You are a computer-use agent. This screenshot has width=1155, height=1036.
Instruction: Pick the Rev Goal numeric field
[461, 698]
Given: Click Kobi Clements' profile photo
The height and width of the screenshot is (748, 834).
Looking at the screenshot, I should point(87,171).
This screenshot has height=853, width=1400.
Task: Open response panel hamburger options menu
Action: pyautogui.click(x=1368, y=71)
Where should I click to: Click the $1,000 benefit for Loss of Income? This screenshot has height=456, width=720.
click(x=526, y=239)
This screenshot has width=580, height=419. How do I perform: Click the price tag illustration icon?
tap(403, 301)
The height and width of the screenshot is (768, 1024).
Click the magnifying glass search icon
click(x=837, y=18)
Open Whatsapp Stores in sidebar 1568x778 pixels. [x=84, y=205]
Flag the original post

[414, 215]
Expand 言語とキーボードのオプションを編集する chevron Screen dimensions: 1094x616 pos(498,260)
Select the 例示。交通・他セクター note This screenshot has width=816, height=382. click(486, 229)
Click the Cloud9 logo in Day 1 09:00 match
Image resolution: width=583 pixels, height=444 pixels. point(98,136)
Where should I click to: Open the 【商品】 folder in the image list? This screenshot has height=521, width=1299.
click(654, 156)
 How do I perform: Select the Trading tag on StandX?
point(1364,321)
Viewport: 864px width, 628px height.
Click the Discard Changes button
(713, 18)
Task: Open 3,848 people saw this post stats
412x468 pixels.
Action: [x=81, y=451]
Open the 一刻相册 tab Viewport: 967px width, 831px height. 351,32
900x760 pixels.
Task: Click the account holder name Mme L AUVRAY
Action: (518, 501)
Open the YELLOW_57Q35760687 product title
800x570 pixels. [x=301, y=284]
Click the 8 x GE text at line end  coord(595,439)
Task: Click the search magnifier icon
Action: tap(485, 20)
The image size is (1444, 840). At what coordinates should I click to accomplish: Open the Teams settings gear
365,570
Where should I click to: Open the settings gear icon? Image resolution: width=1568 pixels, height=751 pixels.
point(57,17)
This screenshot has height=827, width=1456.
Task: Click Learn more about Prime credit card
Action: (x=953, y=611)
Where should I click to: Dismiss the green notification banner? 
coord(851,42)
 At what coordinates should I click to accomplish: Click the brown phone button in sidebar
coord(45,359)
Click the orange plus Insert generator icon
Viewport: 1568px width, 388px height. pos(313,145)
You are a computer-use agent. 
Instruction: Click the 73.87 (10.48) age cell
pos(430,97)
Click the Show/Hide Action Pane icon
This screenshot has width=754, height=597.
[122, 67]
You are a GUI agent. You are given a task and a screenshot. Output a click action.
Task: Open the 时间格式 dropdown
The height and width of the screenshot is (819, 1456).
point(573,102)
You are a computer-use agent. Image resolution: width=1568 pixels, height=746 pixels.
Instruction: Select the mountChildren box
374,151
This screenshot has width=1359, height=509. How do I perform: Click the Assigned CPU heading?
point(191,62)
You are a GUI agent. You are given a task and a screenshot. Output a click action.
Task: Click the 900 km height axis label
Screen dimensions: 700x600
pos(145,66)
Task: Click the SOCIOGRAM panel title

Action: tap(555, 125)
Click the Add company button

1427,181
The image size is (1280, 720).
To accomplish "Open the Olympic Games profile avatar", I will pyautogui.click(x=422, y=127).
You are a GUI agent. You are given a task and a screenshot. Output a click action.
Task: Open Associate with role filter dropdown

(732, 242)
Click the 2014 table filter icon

### EXERCISE DESCRIPTION
Now write the data shown above out again, word for word.

### RESULT OF THIS TASK
You are a computer-use agent. This screenshot has width=1155, height=1036.
Instruction: Pick the Rev Goal numeric field
[461, 698]
Given: Click Kobi Clements' profile photo
The height and width of the screenshot is (748, 834).
Looking at the screenshot, I should point(87,171).
This screenshot has height=853, width=1400.
Task: Open response panel hamburger options menu
Action: pyautogui.click(x=1368, y=71)
Where should I click to: Click the $1,000 benefit for Loss of Income? This screenshot has height=456, width=720.
click(x=526, y=239)
This screenshot has width=580, height=419. How do I perform: Click the price tag illustration icon?
tap(403, 301)
The height and width of the screenshot is (768, 1024).
Click the magnifying glass search icon
click(x=837, y=18)
Open Whatsapp Stores in sidebar 1568x778 pixels. [x=84, y=205]
Flag the original post

[414, 215]
Expand 言語とキーボードのオプションを編集する chevron Screen dimensions: 1094x616 pos(498,260)
Select the 例示。交通・他セクター note This screenshot has width=816, height=382. click(486, 229)
Click the Cloud9 logo in Day 1 09:00 match
Image resolution: width=583 pixels, height=444 pixels. point(98,136)
Where should I click to: Open the 【商品】 folder in the image list? This screenshot has height=521, width=1299.
click(654, 156)
 How do I perform: Select the Trading tag on StandX?
point(1364,321)
Viewport: 864px width, 628px height.
Click the Discard Changes button
(713, 18)
Task: Open 3,848 people saw this post stats
412x468 pixels.
Action: [x=81, y=451]
Open the 一刻相册 tab Viewport: 967px width, 831px height. 351,32
900x760 pixels.
Task: Click the account holder name Mme L AUVRAY
Action: (518, 501)
Open the YELLOW_57Q35760687 product title
800x570 pixels. [x=301, y=284]
Click the 8 x GE text at line end  coord(595,439)
Task: Click the search magnifier icon
Action: tap(485, 20)
The image size is (1444, 840). At what coordinates should I click to accomplish: Open the Teams settings gear
365,570
Where should I click to: Open the settings gear icon? Image resolution: width=1568 pixels, height=751 pixels.
point(57,17)
This screenshot has height=827, width=1456.
Task: Click Learn more about Prime credit card
Action: (x=953, y=611)
Where should I click to: Dismiss the green notification banner? 
coord(851,42)
 At what coordinates should I click to accomplish: Click the brown phone button in sidebar
coord(45,359)
Click the orange plus Insert generator icon
Viewport: 1568px width, 388px height. pos(313,145)
You are a computer-use agent. 
Instruction: Click the 73.87 (10.48) age cell
pos(430,97)
Click the Show/Hide Action Pane icon
This screenshot has width=754, height=597.
[122, 67]
You are a GUI agent. You are given a task and a screenshot. Output a click action.
Task: Open the 时间格式 dropdown
The height and width of the screenshot is (819, 1456).
point(573,102)
You are a computer-use agent. Image resolution: width=1568 pixels, height=746 pixels.
Instruction: Select the mountChildren box
374,151
This screenshot has width=1359, height=509. How do I perform: Click the Assigned CPU heading?
point(191,62)
You are a GUI agent. You are given a task and a screenshot. Output a click action.
Task: Click the 900 km height axis label
Screen dimensions: 700x600
pos(145,66)
Task: Click the SOCIOGRAM panel title

Action: tap(555, 125)
Click the Add company button

1427,181
The image size is (1280, 720).
To accomplish "Open the Olympic Games profile avatar", I will pyautogui.click(x=422, y=127).
You are a GUI agent. You are given a task and a screenshot. Output a click action.
Task: Open Associate with role filter dropdown

(732, 242)
Click the 2014 table filter icon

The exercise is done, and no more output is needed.